3.2.1. Brève revue des études ayant porté sur le traitement spatial chez des patients cérébrolésés

Dans le Chapitre II, nous avons passé en revue les effets des lésions cérébrales de la voie ventrale et de la voie dorsale. Nous avons souligné, quand c'était le cas, lequel des deux hémisphères était le plus souvent atteint lorsque les patients présentaient tel ou tel déficit. En particulier, nous avons précisé que les déficits de jugements de localisation et d'orientation étaient plus souvent observés à la suite de lésions de l'hémisphère droit. En regard de la théorie de Kosslyn (1987), cette observation est particulièrement intéressante. En effet, dans les études que nous avons citées (De Renzi et al., 1971 ; Hannay et al., 1976 ; Taylor & Warrington, 1973 ; Warrington & Rabin, 1970) les tâches nécessitaient un jugement de la position exacte des stimuli. Par exemple, dans la tâche de jugement de localisation d'Hannay et al. (1976), les patients voyaient d'abord un carton blanc avec un point dessiné à un endroit précis. Ensuite, on leur présentait un deuxième carton sur lequel les nombres de 1 à 25 étaient inscrits en différentes positions réparties sur toute la surface du carton. Les patients devaient indiquer le nombre qui se trouvait dans la position précédemment occupée par le point. Dans une deuxième condition, deux points étaient présentés aux sujets et ils devaient ensuite retrouver les deux nombres correspondant aux deux positions. Typiquement, ces tâches nécessitent le traitement de la position exacte des points. Or, les patients les plus gênés étaient ceux qui présentaient une lésion de l'hémisphère droit. Dans la tâche de jugement d'orientation de De Renzi et al. (1971), les patients voyaient une baguette, fixée à un support, dans une orientation définie. Leur tâche consistait à déplacer une seconde baguette fixée sur un autre support de telle sorte que les deux baguettes aient la même orientation. A nouveau, il s'agissait ici de juger d'une position exacte. Or, les patients les plus gênés pour réussir la tâche étaient ceux qui présentaient une lésion postérieure droite.
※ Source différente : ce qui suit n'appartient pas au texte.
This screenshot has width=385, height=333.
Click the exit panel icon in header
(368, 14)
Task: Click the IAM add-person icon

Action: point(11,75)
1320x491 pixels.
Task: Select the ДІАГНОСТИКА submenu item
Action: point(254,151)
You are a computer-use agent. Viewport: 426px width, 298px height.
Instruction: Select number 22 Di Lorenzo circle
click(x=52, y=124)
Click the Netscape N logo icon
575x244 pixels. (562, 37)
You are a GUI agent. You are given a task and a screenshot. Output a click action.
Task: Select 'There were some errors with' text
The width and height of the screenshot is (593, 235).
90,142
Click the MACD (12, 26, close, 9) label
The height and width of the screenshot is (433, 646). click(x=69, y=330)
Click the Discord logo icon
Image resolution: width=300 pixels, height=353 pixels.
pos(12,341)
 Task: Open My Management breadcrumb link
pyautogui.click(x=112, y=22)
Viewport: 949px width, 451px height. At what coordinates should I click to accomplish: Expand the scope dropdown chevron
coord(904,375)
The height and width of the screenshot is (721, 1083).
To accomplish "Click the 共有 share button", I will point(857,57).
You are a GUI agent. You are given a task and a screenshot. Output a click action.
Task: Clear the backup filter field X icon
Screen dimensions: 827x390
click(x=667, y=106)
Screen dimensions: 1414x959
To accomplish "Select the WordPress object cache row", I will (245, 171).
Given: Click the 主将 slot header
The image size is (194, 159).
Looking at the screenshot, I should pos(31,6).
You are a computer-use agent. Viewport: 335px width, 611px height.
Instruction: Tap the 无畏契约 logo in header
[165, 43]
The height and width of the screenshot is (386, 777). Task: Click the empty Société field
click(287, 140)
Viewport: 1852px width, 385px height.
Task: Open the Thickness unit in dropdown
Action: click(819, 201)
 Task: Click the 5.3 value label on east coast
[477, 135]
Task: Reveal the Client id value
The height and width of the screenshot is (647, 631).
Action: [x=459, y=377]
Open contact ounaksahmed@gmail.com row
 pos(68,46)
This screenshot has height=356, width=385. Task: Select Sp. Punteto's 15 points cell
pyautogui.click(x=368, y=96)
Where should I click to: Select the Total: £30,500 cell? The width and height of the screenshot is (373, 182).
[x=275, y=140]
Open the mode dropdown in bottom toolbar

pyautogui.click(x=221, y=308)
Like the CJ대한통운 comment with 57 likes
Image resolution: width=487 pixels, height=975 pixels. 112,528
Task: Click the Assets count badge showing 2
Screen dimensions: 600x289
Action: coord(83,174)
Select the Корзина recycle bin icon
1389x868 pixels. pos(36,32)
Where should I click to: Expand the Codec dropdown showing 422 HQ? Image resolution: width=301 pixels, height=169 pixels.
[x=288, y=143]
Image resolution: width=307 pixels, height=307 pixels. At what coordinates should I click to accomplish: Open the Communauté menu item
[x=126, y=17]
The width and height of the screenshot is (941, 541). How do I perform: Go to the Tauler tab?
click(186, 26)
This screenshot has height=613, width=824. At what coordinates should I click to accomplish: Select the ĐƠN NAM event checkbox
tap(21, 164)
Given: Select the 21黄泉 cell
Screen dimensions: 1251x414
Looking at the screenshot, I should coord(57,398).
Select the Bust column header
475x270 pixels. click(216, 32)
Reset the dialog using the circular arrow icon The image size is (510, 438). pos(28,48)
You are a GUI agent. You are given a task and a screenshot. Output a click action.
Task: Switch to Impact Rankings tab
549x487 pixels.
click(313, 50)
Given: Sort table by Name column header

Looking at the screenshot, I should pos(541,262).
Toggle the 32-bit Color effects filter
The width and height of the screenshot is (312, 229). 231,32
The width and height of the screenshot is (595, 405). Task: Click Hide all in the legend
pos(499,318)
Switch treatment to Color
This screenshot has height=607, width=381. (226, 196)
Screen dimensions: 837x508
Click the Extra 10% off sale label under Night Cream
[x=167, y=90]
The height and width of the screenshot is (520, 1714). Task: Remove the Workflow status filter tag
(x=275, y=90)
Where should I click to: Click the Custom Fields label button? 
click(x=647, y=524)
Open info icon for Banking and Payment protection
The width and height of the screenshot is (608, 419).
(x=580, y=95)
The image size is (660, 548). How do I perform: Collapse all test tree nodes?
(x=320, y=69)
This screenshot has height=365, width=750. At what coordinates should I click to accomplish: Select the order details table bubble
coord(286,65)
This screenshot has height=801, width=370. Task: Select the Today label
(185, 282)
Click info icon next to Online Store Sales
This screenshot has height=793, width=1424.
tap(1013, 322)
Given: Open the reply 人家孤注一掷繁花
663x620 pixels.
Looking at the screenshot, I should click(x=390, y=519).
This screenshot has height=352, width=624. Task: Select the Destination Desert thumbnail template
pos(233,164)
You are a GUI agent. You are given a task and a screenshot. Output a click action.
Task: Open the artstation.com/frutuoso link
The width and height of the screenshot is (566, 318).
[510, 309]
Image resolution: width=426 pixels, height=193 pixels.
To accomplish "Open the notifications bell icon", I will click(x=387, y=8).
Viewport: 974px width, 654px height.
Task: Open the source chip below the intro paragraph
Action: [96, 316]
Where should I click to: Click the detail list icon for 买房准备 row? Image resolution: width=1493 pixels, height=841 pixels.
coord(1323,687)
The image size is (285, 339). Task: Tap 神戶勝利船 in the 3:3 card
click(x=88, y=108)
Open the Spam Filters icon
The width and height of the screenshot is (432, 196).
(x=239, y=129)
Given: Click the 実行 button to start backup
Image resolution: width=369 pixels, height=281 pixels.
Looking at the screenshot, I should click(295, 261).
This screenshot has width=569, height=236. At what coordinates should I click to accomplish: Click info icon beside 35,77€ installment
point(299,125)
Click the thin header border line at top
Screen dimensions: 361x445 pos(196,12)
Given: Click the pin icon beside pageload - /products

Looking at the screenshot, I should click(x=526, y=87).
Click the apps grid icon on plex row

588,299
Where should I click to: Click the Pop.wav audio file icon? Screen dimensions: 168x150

Par ailleurs, les études de Warrington et Rabin (1970) et de Taylor et Warrington (1973) ont utilisé des tâches différentes mais nécessitant toujours un jugement précis de localisation ou d'orientation et ont porté sur une large population de patients présentant des lésions, droites ou gauches, pariétales, temporales ou frontales. Cela leur a permis de montrer que le groupe de patients le plus gêné, pour juger des localisations ou des orientations précises, étaient les patients présentant une lésion pariétale droite.

Enfin, chez des patients héminégligents, on peut parfois observer un trouble surnommé "allochirie". Ce trouble de la sensibilité tactile, visuelle, auditive, est caractérisé par le transfert de la perception d'un stimulus au côté opposé où il est perçu lorsqu'une réponse motrice ou verbale est demandée (Meador, Allen, Adams, & Loring, 1991). Halligan, Marshall, et Wade (1992) ont montré, chez un patient héminégligent à gauche par lésion fronto-pariétale droite, que, dans le déplacement vers la droite des stimuli détectés à gauche, seules les relations spatiales coordonnées étaient perturbées alors que les relations spatiales catégorielles étaient préservées.

Ces différentes études soulignent donc l'importance du lobe pariétal droit pour des traitements de positions précises.

De plus, nous avons indiqué, dans le Chapitre II, que des lésions du gyrus angulaire gauche (lobe pariétal postéro-inférieur ou aire 39 de Brodmann) provoquent souvent l'apparition du syndrome de Gerstmann dont l'une des manifestations cliniques est la confusion gauche-droite. Typiquement, ce type de traitement requiert l'intégrité du sous-système d'encodage des relations spatiales catégorielles.

Ainsi, ces quelques données de la littérature sont congruentes avec l'hypothèse selon laquelle le sous-système d'encodage des relations spatiales catégorielles serait sous-tendu préférentiellement par le lobe pariétal de l'hémisphère gauche alors que le sous-système d'encodage des relations spatiales coordonnées serait sous-tendu préférentiellement par le lobe pariétal de l'hémisphère droit.

Par ailleurs, des études plus récentes ont directement testé l'hypothèse d'un engagement préférentiel de l'hémisphère droit dans les traitements coordonnés et de l'hémisphère gauche dans les traitements catégoriels (Kosslyn, 1987) chez des patients présentant des lésions plus ou moins étendues de l'hémisphère droit ou de l'hémisphère gauche touchant toujours, au minimum, le lobe pariétal (Laeng, 1994) et chez des sujets normaux en utilisant la TEP (Kosslyn et al., 1998, non publié).